■ **Text segment**
___
At the end of the month, Paddock’s helmet, the Pats’ player pink helmets, basket raffles and rink ticket sales raised $4,165 in support of Breast Cancer. WHL Alumni and Pats member Matt Bradley (Montréal Canadiens) also contributed to the cause, donating five dollars for every goal he scored. Former Pats’ players Nick Henry (Colorado Avalanche) and Nick Leschyshyn (Vegas Golden Knights) also followed Bradley’s initiative of donating to breast cancer research for each goal they scored and $10 for each Pats win.
“With so many people coming out to watch our games we hope it encourages them to support such an important cause. It was nice to support a cause that was so close to home for me. [Breast cancer patients] are just such strong people. Whether they win the battle or not, I just really have to applaud them for their strength,” said Paddock.
On Sunday, February 10, 2019, 45 new Canadian citizens were sworn in at a citizenship ceremony, one of the largest of its kind in Canada, at the SaskTel Centre with the Saskatoon Blades and their partner for the event, EcoLogik. For the third year in a row, the Blades demonstrated their belief in inclusion by welcoming newcomers to Canada in the best way they know how: with a hockey game.
Prior to the game, the Blades held a “Hockey 101” presentation complete with a classic Peter Puck video that shows them the significance of hockey in Saskatoon and Canadian culture as well as a brief history lesson on the game. Then the newcomers headed to ice-level where they tried on all the different pieces of equipment, shot pucks into nets and got a live feel for hockey off the ice. After being sworn in at the ceremonial puck-drop, participants watched the Blades game. At the end of the game, Blades players and staff members brought in skates and helmets to help the new Canadians on the ice, which for most of them was their first skate.
___
■ **The data**
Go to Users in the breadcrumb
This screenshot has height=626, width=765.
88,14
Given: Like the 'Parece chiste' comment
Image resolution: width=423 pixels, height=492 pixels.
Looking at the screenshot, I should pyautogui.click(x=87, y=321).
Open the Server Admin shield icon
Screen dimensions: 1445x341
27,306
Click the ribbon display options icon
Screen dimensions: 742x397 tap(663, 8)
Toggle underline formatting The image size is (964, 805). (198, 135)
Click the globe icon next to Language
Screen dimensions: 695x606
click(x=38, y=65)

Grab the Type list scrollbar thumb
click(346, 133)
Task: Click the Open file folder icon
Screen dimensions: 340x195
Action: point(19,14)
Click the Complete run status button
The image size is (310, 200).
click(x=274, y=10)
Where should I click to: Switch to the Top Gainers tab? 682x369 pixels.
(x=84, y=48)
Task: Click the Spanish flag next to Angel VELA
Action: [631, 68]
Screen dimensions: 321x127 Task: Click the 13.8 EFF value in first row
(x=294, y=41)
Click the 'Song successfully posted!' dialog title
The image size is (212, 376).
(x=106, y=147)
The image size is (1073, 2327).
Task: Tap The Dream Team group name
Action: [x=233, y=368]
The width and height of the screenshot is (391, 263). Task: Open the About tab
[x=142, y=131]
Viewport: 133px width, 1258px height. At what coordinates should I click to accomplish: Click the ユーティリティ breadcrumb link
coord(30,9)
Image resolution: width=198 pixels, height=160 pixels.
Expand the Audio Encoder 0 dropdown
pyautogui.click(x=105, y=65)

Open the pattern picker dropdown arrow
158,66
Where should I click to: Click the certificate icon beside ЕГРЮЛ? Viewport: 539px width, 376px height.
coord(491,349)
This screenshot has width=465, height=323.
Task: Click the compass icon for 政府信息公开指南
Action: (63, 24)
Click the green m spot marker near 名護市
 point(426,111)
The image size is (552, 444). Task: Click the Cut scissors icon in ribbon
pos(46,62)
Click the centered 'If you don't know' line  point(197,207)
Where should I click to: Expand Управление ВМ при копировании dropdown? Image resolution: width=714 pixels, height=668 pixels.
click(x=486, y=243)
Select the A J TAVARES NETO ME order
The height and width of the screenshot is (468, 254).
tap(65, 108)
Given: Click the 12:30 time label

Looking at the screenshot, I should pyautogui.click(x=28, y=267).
___
■ **Activity list**
a) In the passage on hockey community events, how many new Canadian citizens were sworn in at the ceremony held at the SaskTel Centre?
b) Write the next part of the passage on hockey community events, picking up after its final sentence.
The records are not needed for any of this work.

■ **Answers for the exercise**
a) 45 new Canadian citizens were sworn in.

b)
“This year was my third experiencing ‘Welcome the World’. It’s pretty cool to see,” said Saskatoon Blades captain, Chase Wouters. “We know how important hockey is to us here, but it’s amazing to see the way the new Canadians react when they strap on the skates for the first time and try shooting and things like that. There’s so much joy and excitement from them, which just makes for such a fun experience for us as players. It reminds me of when I was little and first fell in love with the game. It’s such a great reminder of the power of sport and how it brings people together.”
The Blades’ ‘Welcome the World’ ceremony idea has been adopted by many other teams such as the Edmonton Oilers, Calgary Flames, Saskatchewan Roughriders and this past season by the Peterborough Petes who beat the Blades’ previous record by swearing in 40 citizens at centre ice. The Blades knew they had to kick-it-up a notch and reclaim their title as the hosts of the largest Canadian citizenship ceremony at a sporting event so they outdid the Petes by inviting 45 new Canadians to be a part of ‘Welcome the World’.
Swift Current Broncos:
Touring Saskatchewan schools near Swift Current, the Swift Current Broncos teach elementary-school-aged children how to be ‘Lung All-Stars’. In partnership with the Saskatchewan Lung Association, players educate students on the proper ways to take care of their lungs such as saying “No” to tobacco or anything that can be inhaled, and exercising regularly to improve lung health.
“Personally, I haven’t lost anybody to lung disease thankfully, but you see so many people touched by it so it’s important to get into schools and show the kids about taking care of their lungs,” said Broncos player Ethan O’Rourke.
As Lung All-Stars, students take a pledge to Focus, Breathe and Play Hard and are then encouraged to fundraise for the cause by selling tickets to the Lung All-Stars Game, which took place on December 14, 2018, this season. The game recognizes students and players who participated in the program at a ceremonial puck drop.
“We love to come out to these events, have fun with the kids and teach them how to treat their lungs right,” said Swift Current Broncos captain, Tanner Nagel.